Tomb Raider seemingly had lots of good things going for it. With a widely recognized gaming franchise to lend some cache and a cast of bonafides like Alicia Vikander, Walton Goggins, and McNulty, how did this end up as such colorless gruel? Even gruel feels too hearty and nourishing to use as a descriptor. Cellulose maybe? Anyway, the fate of this film is sealed for a few pretty inescapable reasons. 

The story beats are so perfunctory, the characters so gossamer thin, it is damn near impossible to coax energy, much less excitement, out of any film element. The twists are like slight veers, the climax is hollow, and even the set pieces—the bread and butter of this kind of picture—are downright languid. From a talent standpoint, it’s hard to imagine, but this film manages to cast a pallor over Vikander’s endless, irrepressible charm. McNulty is practically in absentia. I mean, how are you not gonna at least give Goggins some scenery to gnaw on? Isn’t that what you’re paying for?

From the comfort of my armchair, it seems as though handing in a likeable romp would have been a breeze, but somehow Tomb Raider is just tired. The sets, the extras, the score, all lumbering across 122 uninspired minutes. Not brave enough to be pulpy, not smart enough to be taken seriously, this movie has no sense of self. It’s all so vacuous, I’m not even mad. I’m weirdly in awe. Did no one want to fight for this movie? Was there simply an insurmountable lousy script at the core? Is it mired in thousands of references to the game I just don’t get? I’ll never know, but the final product is fit to be rolled out on a gurney. And these no goodniks even have the audacity to setup a sequel! Lord, grant me the hubris.
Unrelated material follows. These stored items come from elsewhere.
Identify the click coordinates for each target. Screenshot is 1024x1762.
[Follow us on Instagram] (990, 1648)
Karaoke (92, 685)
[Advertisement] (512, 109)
Who are these movies for? Bruh, for true, I do not know. The first game installment came out in 1996 and birthed two films with Angelina Jolie released in 2001 and 2003. Where these did yield some financial success, I don’t recall anyone just loving them, lost on both critics and fans. Over the ensuing years, the Jolie helmed Tomb Raiderfilm never took on cult status, nor cracked the regular orbit of Sunday afternoon cable television filler. So, again, who is this for? I know you can roll out the nostalgia trough and people will choke down even the paltriest fare, but who was clamoring for this film? I have to know! 

If there was anything this film accomplished, it made me appreciate Wrinkle in Time more? So, I was supposed to write a review for Wrinkle last week (downcast eye emoji). In the end, it turned out to be a 759-word screed against white supremacy. Nobody wants that, so it was relegated to the robust personal archive. Where Wrinkle in Time was a deeply (deeeeeeeeply) flawed vessel for its message, it swung big—a burden Tomb Raider wouldn't dare take on. 

Wrinkle put its big, stupid heart out there, and Tomb Raider is almost catatonic. But as of right now, that damnable Tomatoery has Tomb Raider scored higher. I won’t ascend the soapbox with tinfoil hat askance to explain the real reasons for this disparity, but my goodness... Our expectations and perceptions are utterly fuckered when a crappy, yet well-meaning film (with occasional transcendent moments) gets dogged for daring to try, while Tomb Raider gets a wider berth for its relentless pursuit of mediocrity.

So, in the spirit of the film I’m really going to phone in this concluding paragraph. Tomb Raider opens today and runs two hours and two minutes. I hope Alicia Vikander can skirt the wreckage and at least land a Marvel franchise. The end.